Key Experimental Results¶
Main Results — T2I-CompBench++¶
| Method | Color↑ | Shape↑ | 2D-Spatial↑ | Numeracy↑ | Complex↑ |
|---|---|---|---|---|---|
| SD 2.1 | 0.507 | 0.422 | 0.134 | 0.458 | 0.339 |
| SD 2.1 + AE | 0.640 | 0.452 | 0.146 | 0.477 | 0.340 |
| SD 2.1 + GORS | 0.643 | 0.486 | 0.178 | 0.486 | 0.337 |
| SD 2.1 + CTCal | 0.723 | 0.515 | 0.214 | 0.508 | 0.340 |
| SD 3 (2B) | 0.813 | 0.589 | 0.320 | 0.617 | 0.377 |
| SD 3 + CTCal | 0.844 | 0.597 | 0.348 | 0.629 | 0.381 |
GenEval¶
| Method | Overall↑ | Two Object↑ | Counting↑ | Colors↑ | Position↑ |
|---|---|---|---|---|---|
| SD 3 (2B) | 0.62 | 0.74 | 0.63 | 0.67 | 0.34 |
| SD 3 + CTCal | 0.69 | 0.85 | 0.70 | 0.79 | 0.38 |
Ablation Study¶
| Configuration | Color↑ | 2D-Spatial↑ | Note |
|---|---|---|---|
| SD 2.1 + GORS baseline | 0.643 | 0.178 | — |
| + naive all-token constraint (a) | 0.629 (−2.2%) | 0.169 (−4.6%) | Performance drops! |
| + noun selection (b) | Significant gain | Significant gain | Noun selection is critical |
| + pixel + semantic (c) | Further gain | Further gain | Joint optimization is effective |
| + response alignment (d) | Further gain | Further gain | Subject balancing helps |
| + adaptive weighting (e) | Best | Best | Full CTCal |
Key Findings¶
- Noun selection is the most critical design choice—indiscriminately aligning all tokens actually harms performance.
- CTCal is effective for both the cross-attention-based SD 2.1 and the MM-DiT-based SD 3, demonstrating generality.

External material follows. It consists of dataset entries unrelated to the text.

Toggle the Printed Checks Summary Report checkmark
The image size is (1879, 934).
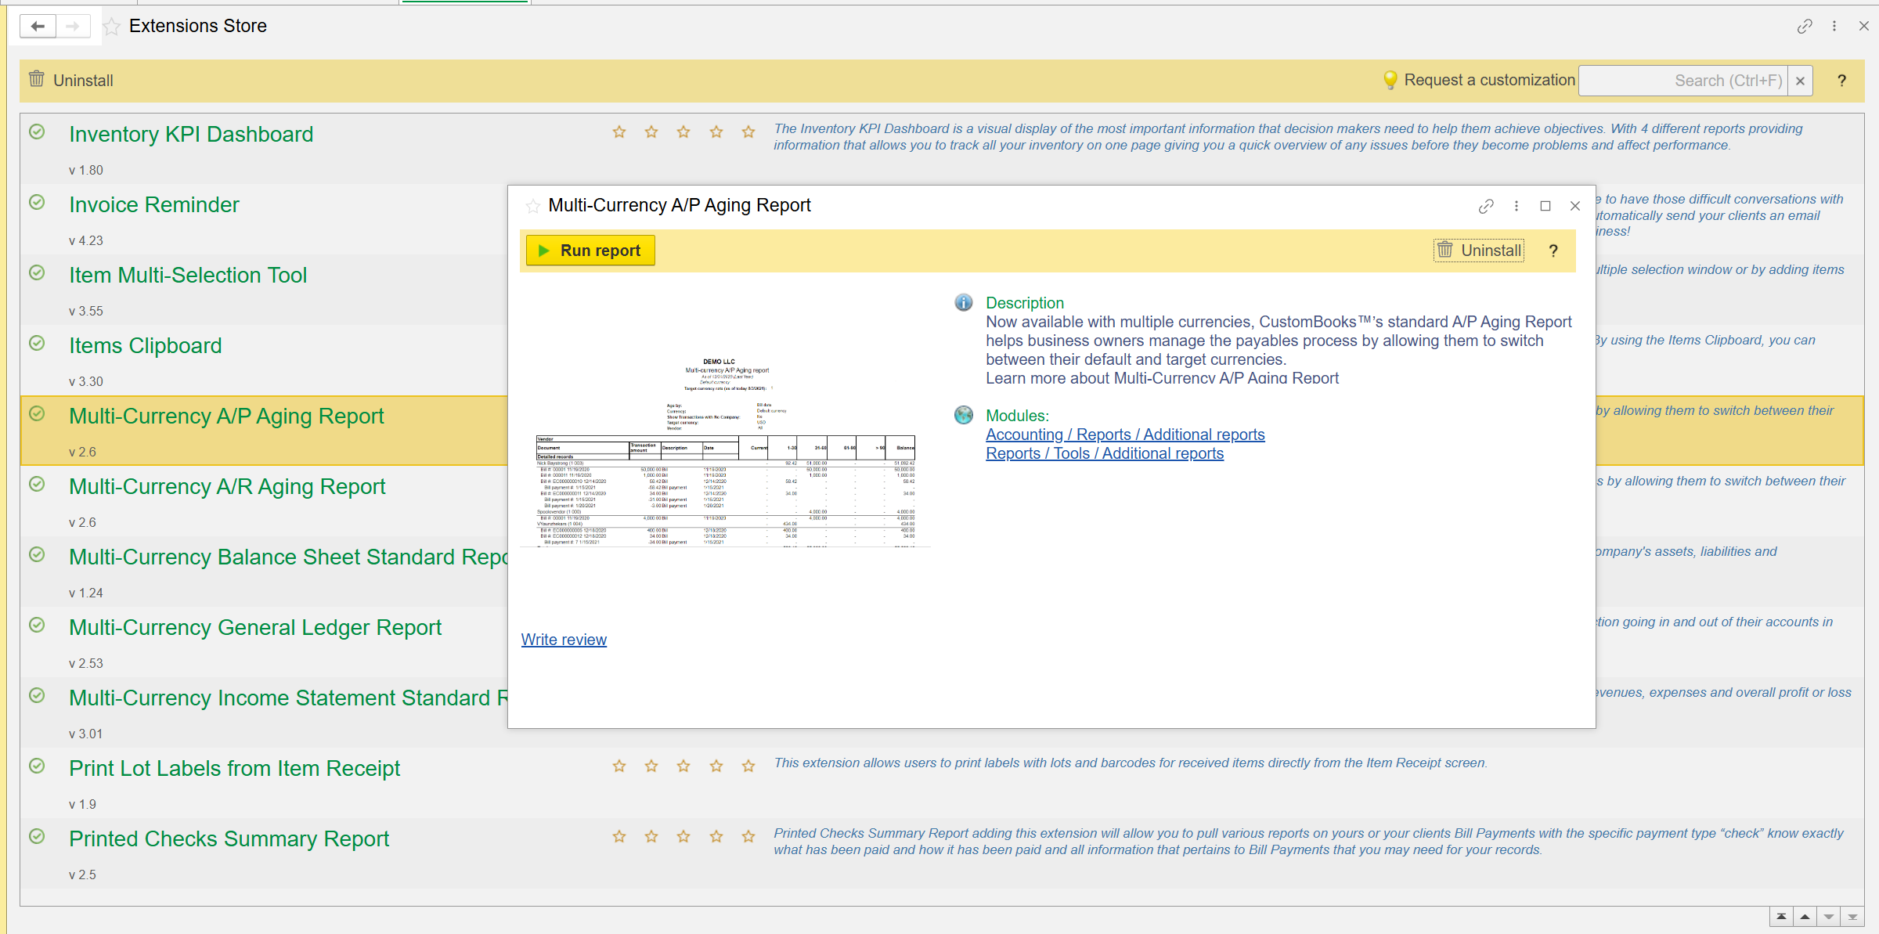point(37,836)
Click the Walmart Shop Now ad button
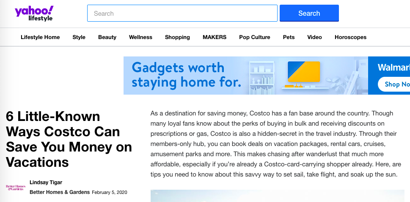410x202 pixels. click(396, 84)
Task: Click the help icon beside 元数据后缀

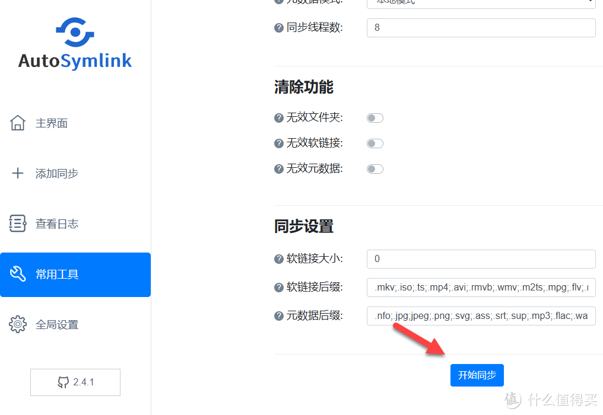Action: pos(278,315)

- In user studies, CTCal achieves an overwhelming preference rate (SD 2.1: 76.67%, SD 3: 54.17%).
Highlights & Insights¶
- Training-stage perspective: Unlike inference-time optimization methods, CTCal addresses text-image alignment at training time, yielding lasting improvements with no inference overhead.
- Self-supervised paradigm: The model uses its own small-timestep outputs to supervise large-timestep learning, requiring no additional labels or external teacher models.
- Architecture-agnostic: Applicable to both U-Net (SD 2.1) and Transformer (SD 3) architectures.
Limitations & Future Work¶
- Training data construction relies on reward-driven sampling, incurring non-trivial data preparation costs.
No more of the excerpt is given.